Закусила губу. Резко повернулась и пошла вверх по улице. Я поднял измятый цветок. Прошлого не исправишь. А будущего пока нет. И я должен выбирать. Не так, как хотят мои родичи, или Керин, или Незримые. Это мой выбор, и я, рыцарь Горт, делаю его сам.
Глава 17
Керин снился сон.
В этом сне она бежала босая по топкому берегу, уходя от погони. Стебли ломались с противным чмоканьем, вминались в грязь. Ядовито-желтый сок брызгал на рубок, на отводящие стебли исцарапанные руки. Неохотно расступалась стена черно-зеленых камышей, синей осоки и коричневого аира. Высоко у плеч качались, осыпая пыльцой, белые соцветия таволги, хлестали по ногам сочные стебли болотного лотоса, липли к телу мясистые листья и мелкие желтые цветы. От их сладкого трупного запаха кружилась голова, а липкие вкрадчивые касания вызывали отвращение…
Керин бежала, насколько это было возможно в хлюпающей жирной грязи с переплетением стеблей и корней. Один раз она угодила ногой в их холодный скользкий клубок, почувствовала, что вязнет, и рванулась с ужасом, удивившим ее саму. Вырвалась, упала, вскочила и опять побежала, давя цветы…
Она помнила, что торопится в Ясень, и должна была взять правее, но погоня спутала планы, и пришлось нырнуть в тростники и бежать без дороги и без надежды на спасение.
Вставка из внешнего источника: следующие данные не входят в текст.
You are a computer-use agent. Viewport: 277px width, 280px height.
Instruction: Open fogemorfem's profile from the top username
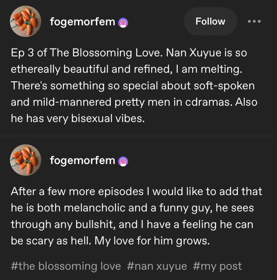point(82,22)
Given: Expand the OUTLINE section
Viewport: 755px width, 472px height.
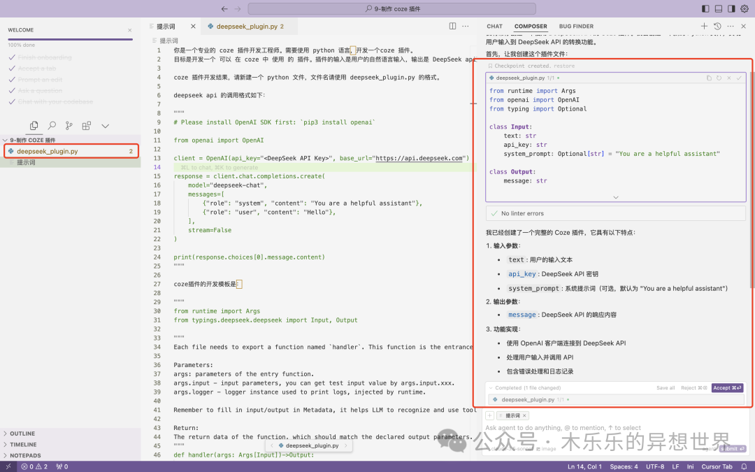Looking at the screenshot, I should click(x=22, y=434).
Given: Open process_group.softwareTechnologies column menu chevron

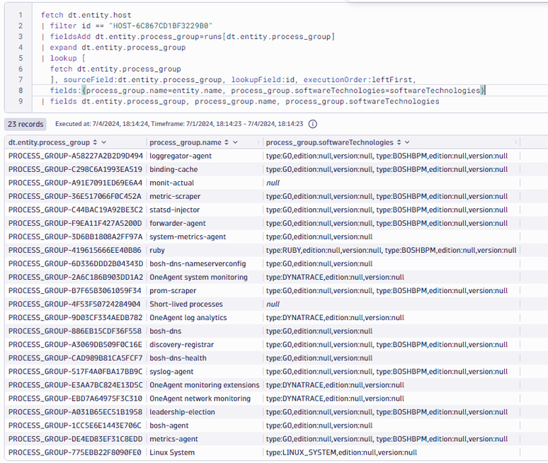Looking at the screenshot, I should click(x=408, y=142).
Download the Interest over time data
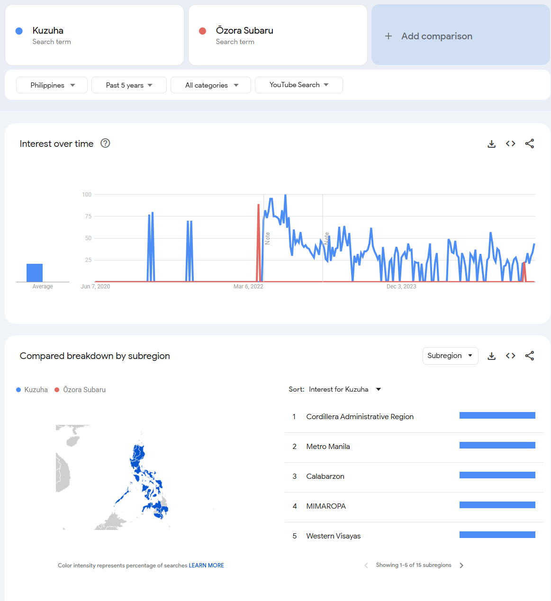The image size is (551, 601). [491, 144]
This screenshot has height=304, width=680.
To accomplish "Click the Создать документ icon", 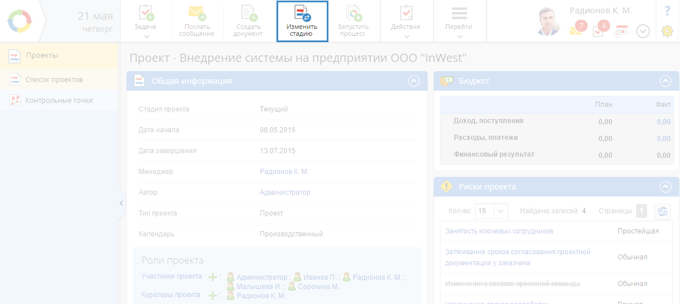I will click(248, 14).
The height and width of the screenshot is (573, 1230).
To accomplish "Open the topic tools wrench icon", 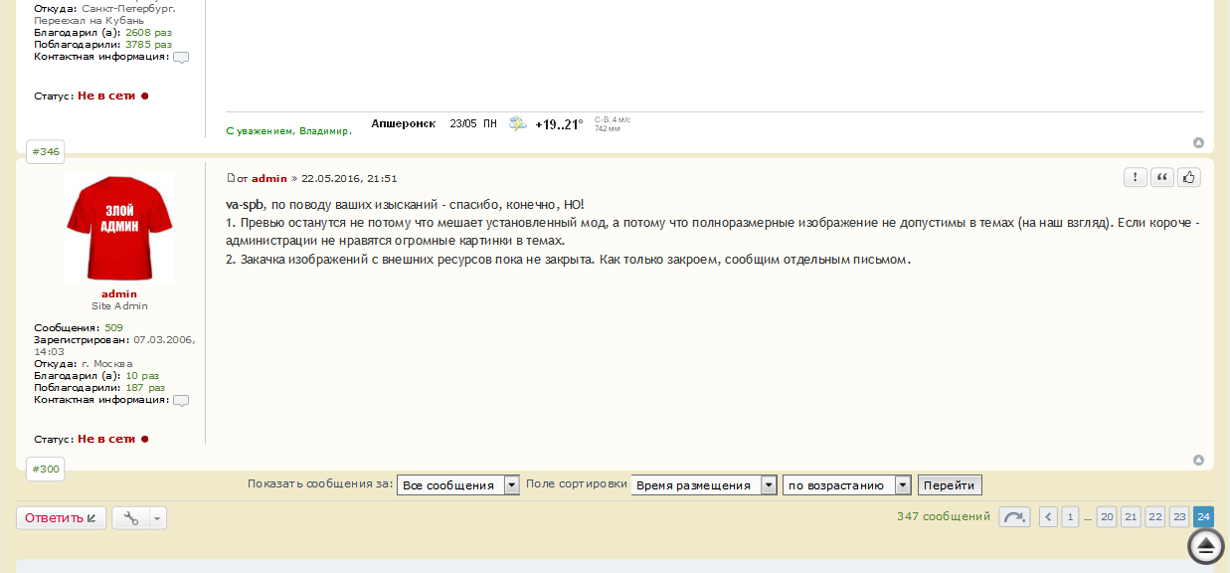I will 131,518.
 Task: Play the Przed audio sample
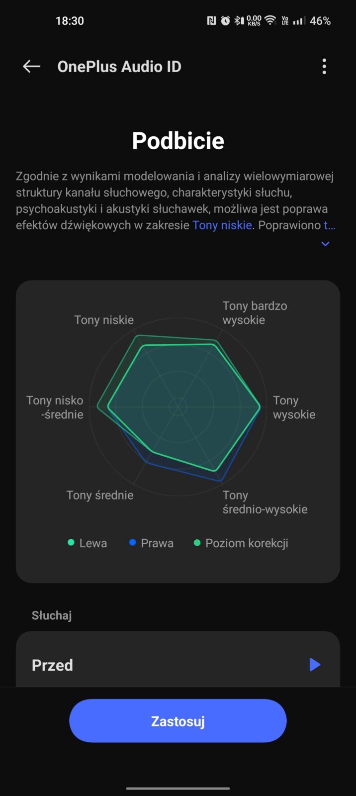[x=315, y=665]
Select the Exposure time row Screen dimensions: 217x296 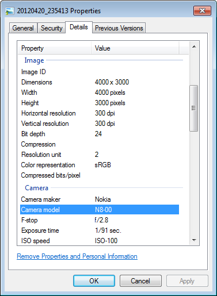tap(100, 230)
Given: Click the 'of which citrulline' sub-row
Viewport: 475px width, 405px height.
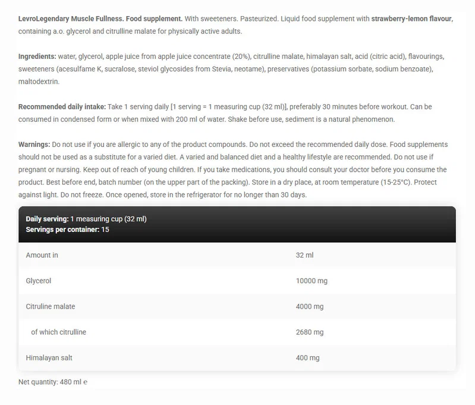Looking at the screenshot, I should pos(58,332).
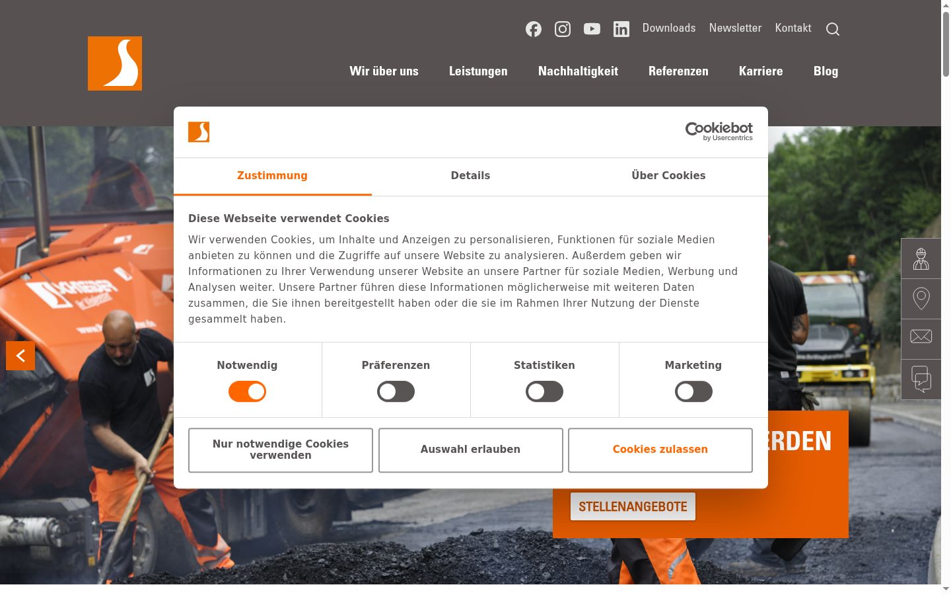
Task: Enable the Marketing cookie switch
Action: [693, 391]
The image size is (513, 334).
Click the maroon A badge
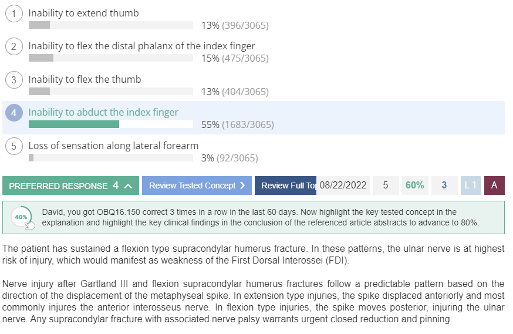pos(494,185)
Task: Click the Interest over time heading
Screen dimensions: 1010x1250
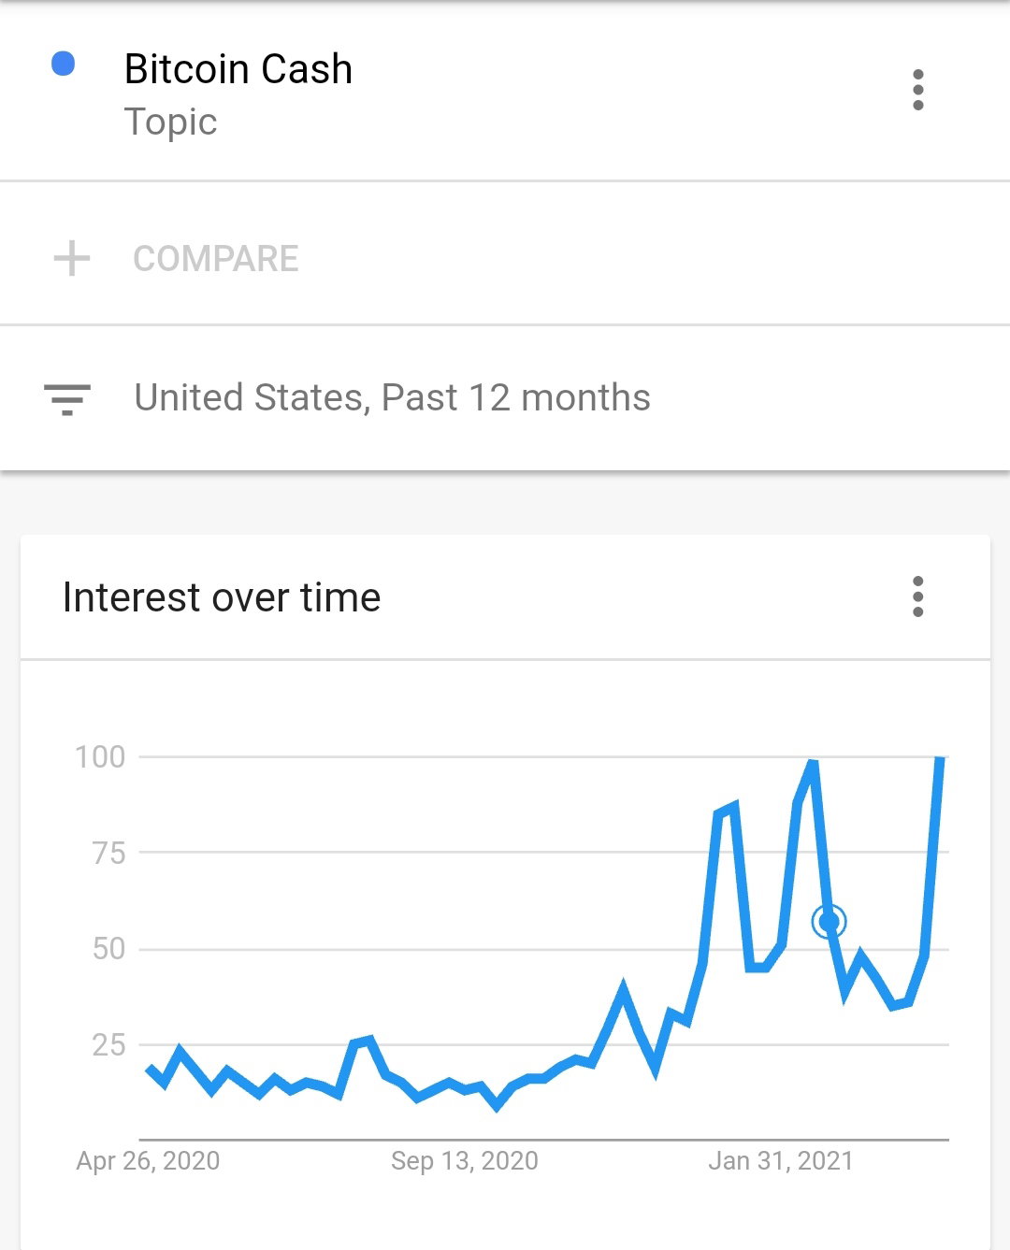Action: click(x=222, y=597)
Хорошо еще, что у Прислужников не было — не могло быть! — собак. А так заросли укрыли ее и, может быть, еще удастся выбраться.
И дойти в Ясень не позже рассвета…
Керин по колено стоит в бурой вязкой воде, а за стеной ярко-зеленых трав открывается овальное, стиснутое посередине озеро. Широкие серпы аира забрели далеко, на их верхушках покачивались синие стрекозы…
Она не могла войти глубже: илистое дно затягивало — пришлось поплыть сразу от берега. Разгребала ряску, боясь запутаться в траве, холодно цеплявшей за ноги, норовившей вместе с отяжелелым рубком утащить на дно. А может, это водяной?
Стало так страшно, что она хлебнула воды и, бултыхаясь и кашляя, замерла. Сердце отчаянно колотилось, от бьющих рук разбегались круги, брызги летели с пальцев, с тяжелых, как водоросли, волос.